### Activity
For this exercise, write each entry below out precisely and omit the pictures.

### Recorded data
BEGIN

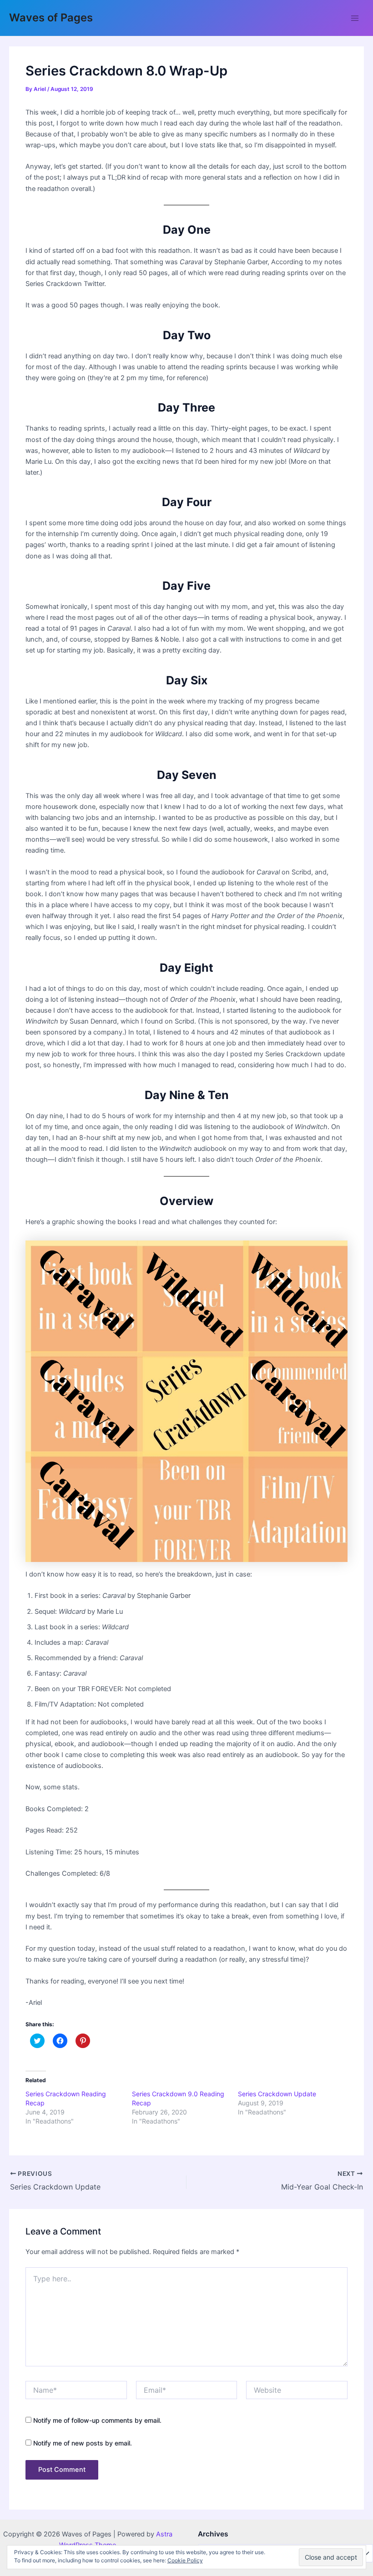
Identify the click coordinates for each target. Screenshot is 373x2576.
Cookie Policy (185, 2560)
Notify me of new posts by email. (82, 2443)
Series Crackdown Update (277, 2094)
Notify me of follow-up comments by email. (97, 2420)
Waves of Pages (51, 17)
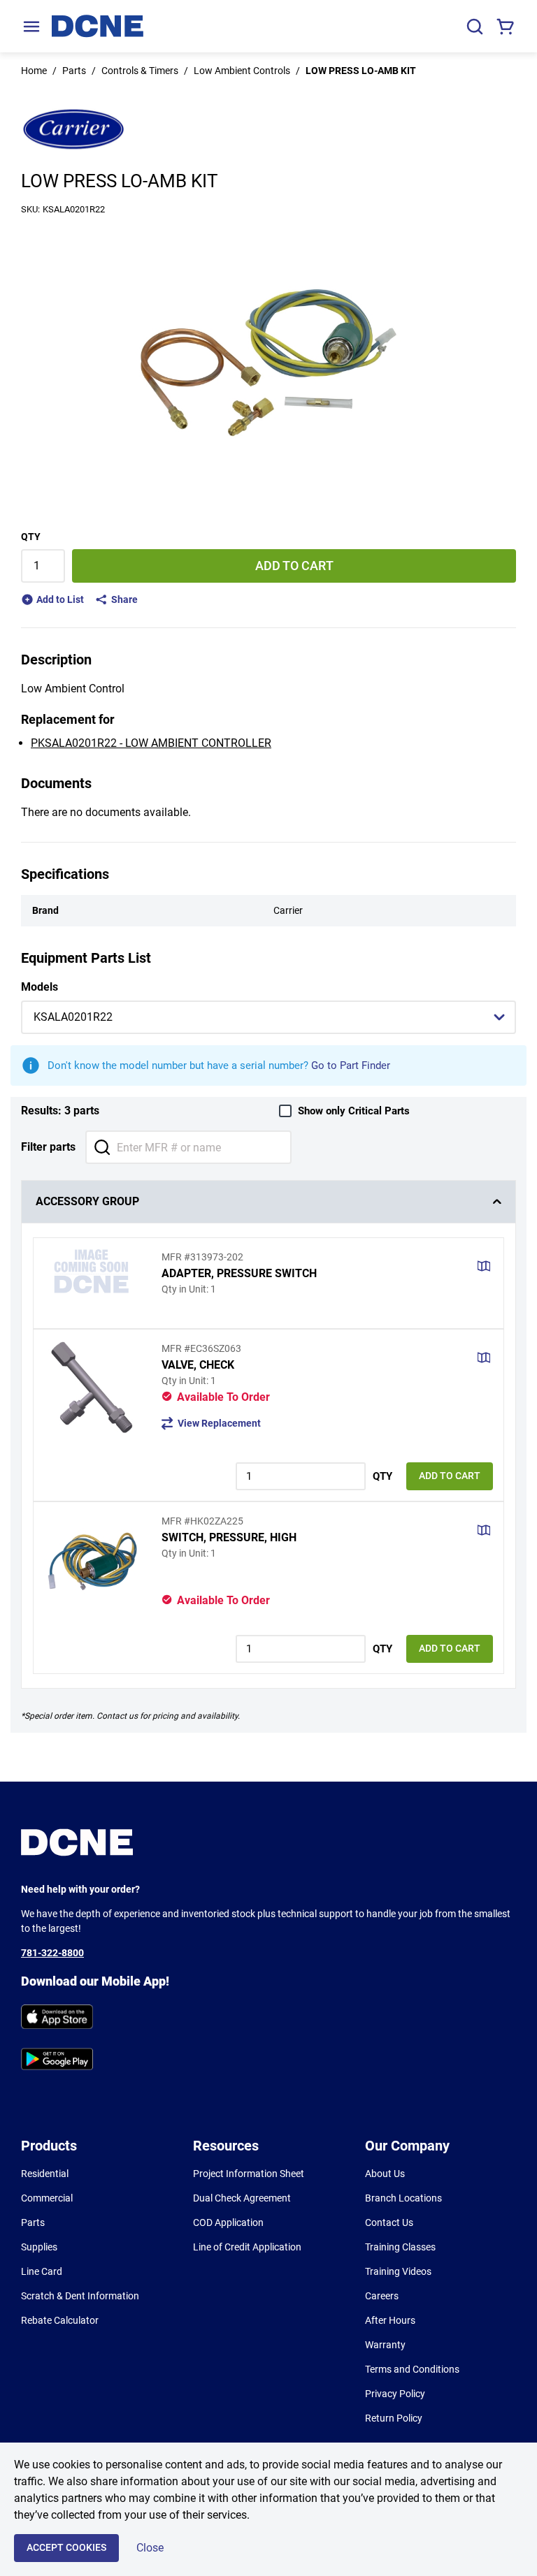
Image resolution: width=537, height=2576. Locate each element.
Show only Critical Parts (354, 1111)
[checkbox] (285, 1111)
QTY (31, 536)
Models (39, 987)
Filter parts (48, 1147)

END

### Written answer
Identify the click coordinates for each target. Screenshot is 373x2576.
Cookie Policy (185, 2560)
Notify me of new posts by email. (82, 2443)
Series Crackdown Update (277, 2094)
Notify me of follow-up comments by email. (97, 2420)
Waves of Pages (51, 17)
Image resolution: width=537, height=2576. Locate each element.
Show only Critical Parts (354, 1111)
[checkbox] (285, 1111)
QTY (31, 536)
Models (39, 987)
Filter parts (48, 1147)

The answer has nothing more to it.